→ THE TASK
Could you restate the data word for word and drop the pictures?

→ Saved data entries
==================================================
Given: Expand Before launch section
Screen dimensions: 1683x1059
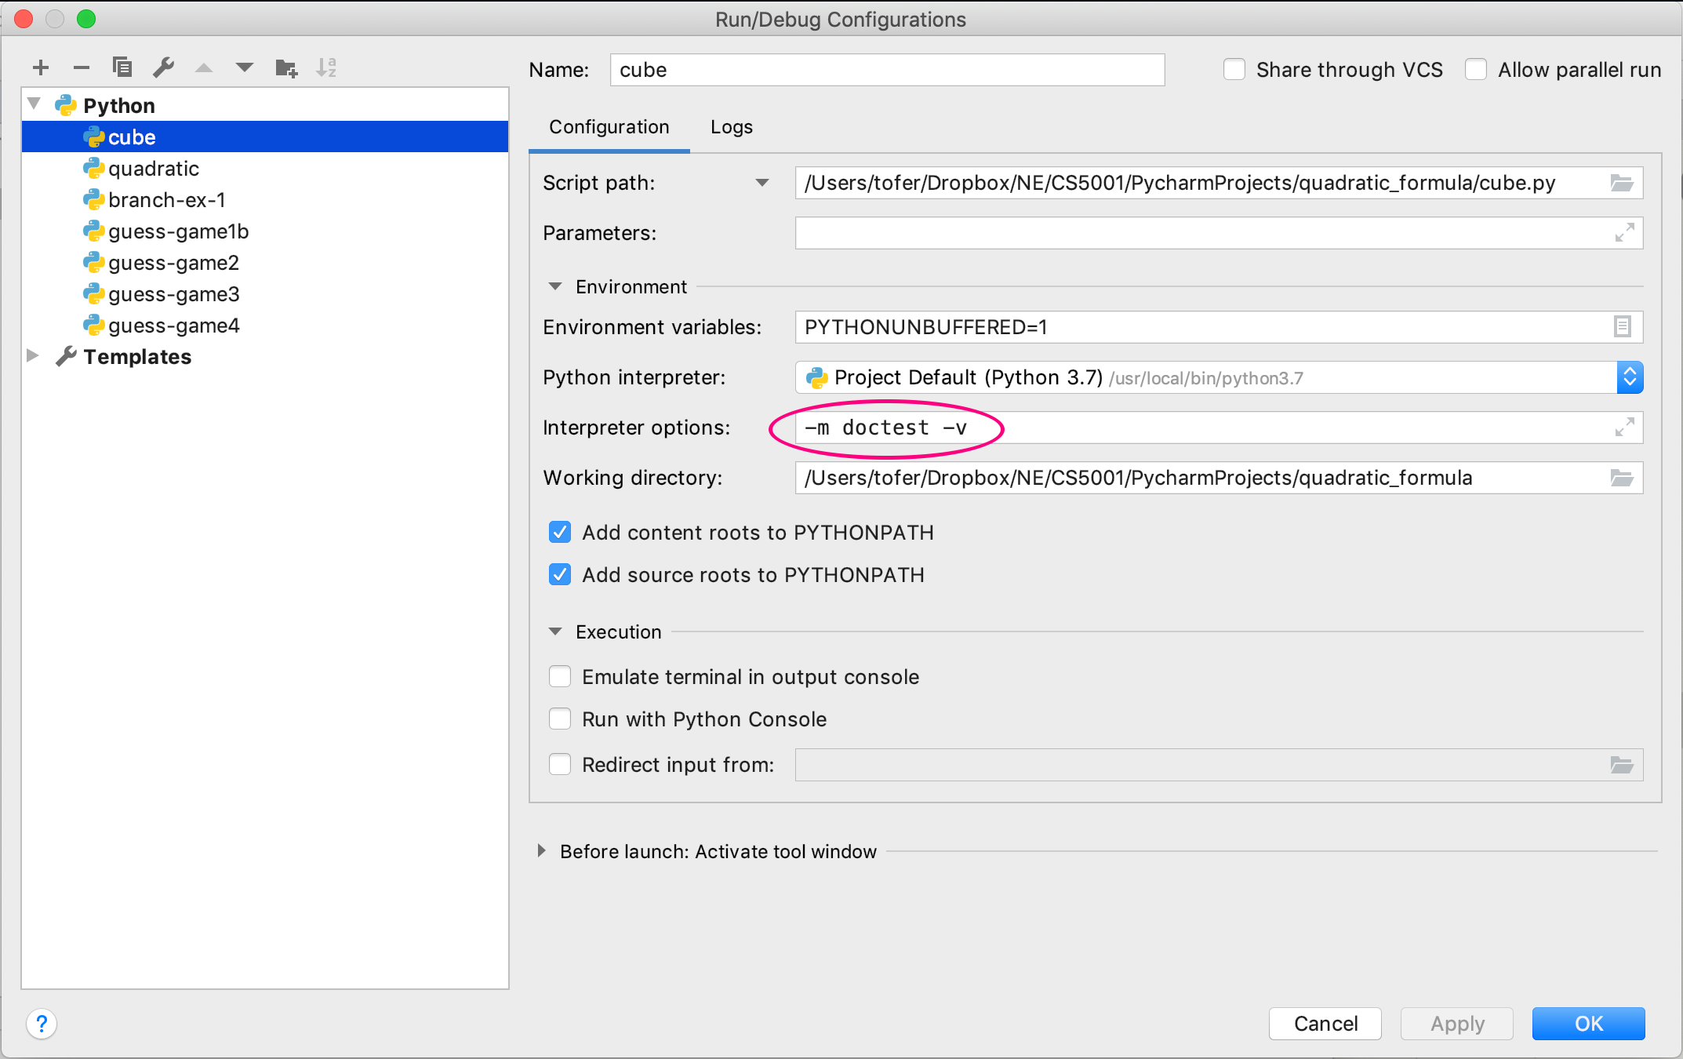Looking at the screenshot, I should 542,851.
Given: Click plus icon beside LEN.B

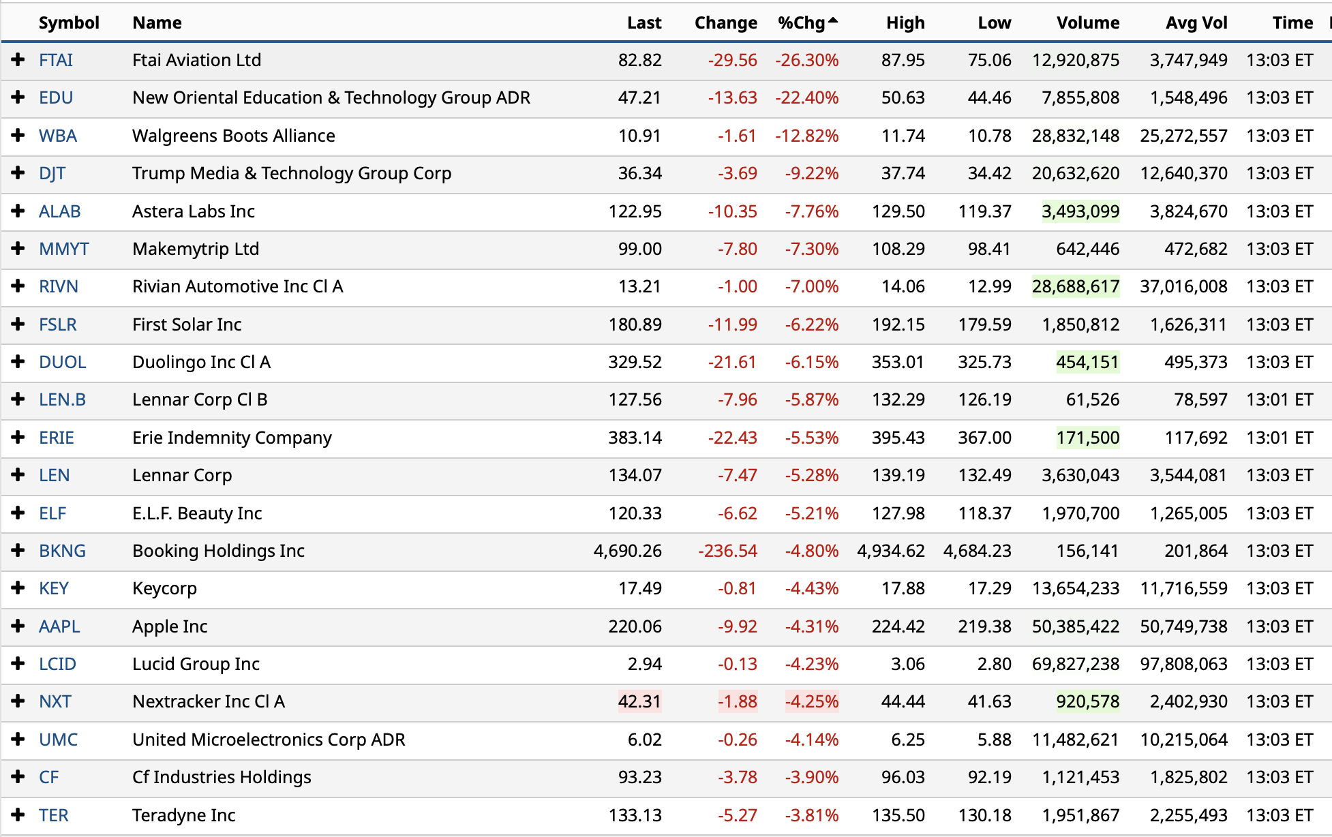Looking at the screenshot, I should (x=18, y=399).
==================================================
→ SOLUTION
Given: Expand Before launch section
Screen dimensions: 1683x1059
Looking at the screenshot, I should 542,851.
Given: Click plus icon beside LEN.B

Looking at the screenshot, I should (x=18, y=399).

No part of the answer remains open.